Внутри у Эллери зашевелилось что-то не слишком приятное.
— А что они делают в Олдервуде? Ведь расследование вела полиция округа.
— Похоже, никто не знает, как они здесь очутились. Я собирался сжечь их вместе с остальным мусором, но подумал: «Бьюсь об заклад, Эллери Квин хотел бы их заполучить». Я прав, не так ли?
Эллери молчал.
— Мистер Квин?
— Пожалуй, — медленно произнес Эллери. — Там все? Рождественские коробки, карточки...
— Все хозяйство, связанное с этой дикой историей. Хорошо, что я об этом подумал. — Шеф Дивоу был явно доволен собой. — О'кей, мистер Квин. Я пришлю их вам поездом.
— Нет-нет, не беспокойтесь, — сказал Эллери, на сей раз быстро. — Я мог бы приехать за ними на автомобиле... Да, думаю, я приеду сегодня же. Вам это удобно, шеф?
— Шутите? Вся моя контора танцует рок-н-ролл, узнав, что я решил вам позвонить.
— Все четверо? — усмехнулся Эллери.
— Четверо? У меня тридцать два патрульных, не считая персонала офиса.
— О! — почтительно произнес Эллери.
— Вы увидите, что здесь многое изменилось, включая меня. Я уже не тот тощий коп, которого вы видели в двадцать девятом, — хохотнул Стэнли Дивоу. — С тех пор я немного прибавил в весе...

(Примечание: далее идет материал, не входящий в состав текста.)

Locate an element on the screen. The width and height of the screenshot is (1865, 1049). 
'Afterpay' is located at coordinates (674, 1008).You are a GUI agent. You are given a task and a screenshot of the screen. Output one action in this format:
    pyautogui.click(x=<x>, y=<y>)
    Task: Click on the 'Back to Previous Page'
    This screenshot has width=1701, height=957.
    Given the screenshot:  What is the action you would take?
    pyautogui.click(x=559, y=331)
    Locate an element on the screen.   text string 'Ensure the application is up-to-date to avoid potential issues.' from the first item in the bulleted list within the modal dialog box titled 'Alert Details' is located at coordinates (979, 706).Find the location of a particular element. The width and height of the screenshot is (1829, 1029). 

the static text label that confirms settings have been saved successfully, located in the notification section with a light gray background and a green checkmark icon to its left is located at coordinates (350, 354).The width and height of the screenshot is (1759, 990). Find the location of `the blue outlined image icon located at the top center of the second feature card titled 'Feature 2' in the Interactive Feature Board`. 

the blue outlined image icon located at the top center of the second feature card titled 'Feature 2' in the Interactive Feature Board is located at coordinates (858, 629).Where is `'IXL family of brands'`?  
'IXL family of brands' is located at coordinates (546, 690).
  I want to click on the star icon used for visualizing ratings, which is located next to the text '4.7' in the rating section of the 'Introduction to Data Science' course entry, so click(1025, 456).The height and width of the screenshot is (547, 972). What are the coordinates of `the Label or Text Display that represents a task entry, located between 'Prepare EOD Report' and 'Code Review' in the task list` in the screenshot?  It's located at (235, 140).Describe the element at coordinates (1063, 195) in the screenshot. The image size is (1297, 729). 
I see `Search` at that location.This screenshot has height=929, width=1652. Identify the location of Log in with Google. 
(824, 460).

* * *Шеф Дивоу весил триста фунтов. Эллери понадобилась вся сила воображения, чтобы разглядеть сквозь слои жира стройную фигуру сержанта Дивоу, которого он знал. Лицо тоже стало почти неузнаваемым.
— Немного изменился, а, мистер Квин? — с тоской спросил Дивоу.
— Как и все мы.
— Вас бы я узнал где угодно. Вы держите форму.
Только не там, где следует, подумал Эллери... Все менялось везде. Он подъехал в автомобиле с откидным верхом выпуска 1957 года к стареющему мраморному зданию периода урожая АПР[106], с парковочными счетчиками, тридцатиминутным лимитом стоянки, окруженному со всех сторон другими административными сооружениями. Все это имело не больше общего с Олдервудом, который Эллери посетил в 1929 году, чем цветной телевизор со старым детекторным приемником миссис Дженсен.
Опыт был не из приятных, и шеф Дивоу тоже это ощущал. Они немного поболтали в просторном кабинете о его карьере, развитии Олдервуда, молодежной преступности, безнадежной задаче организации гражданской обороны, спутнике Земли, даже о лейтенанте Луриа, который, по словам Дивоу, ушел из полиции штата спустя несколько лет после фиаско с делом Себастьяна и занялся страховым бизнесом где-то на Среднем Западе. Но этот разговор не приводил ни к чему, и после третьей нервной паузы Дивоу поднялся, предложив посетить полуподвал. Эллери был готов его обнять.
— Знаете, я в полном восторге от нашей встречи, — сказал шеф, спускаясь по бетонным ступенькам. — Вы ведь чертовски знамениты, мистер Квин. Держу пари, нет ни одной вашей книги, которую бы я не читал.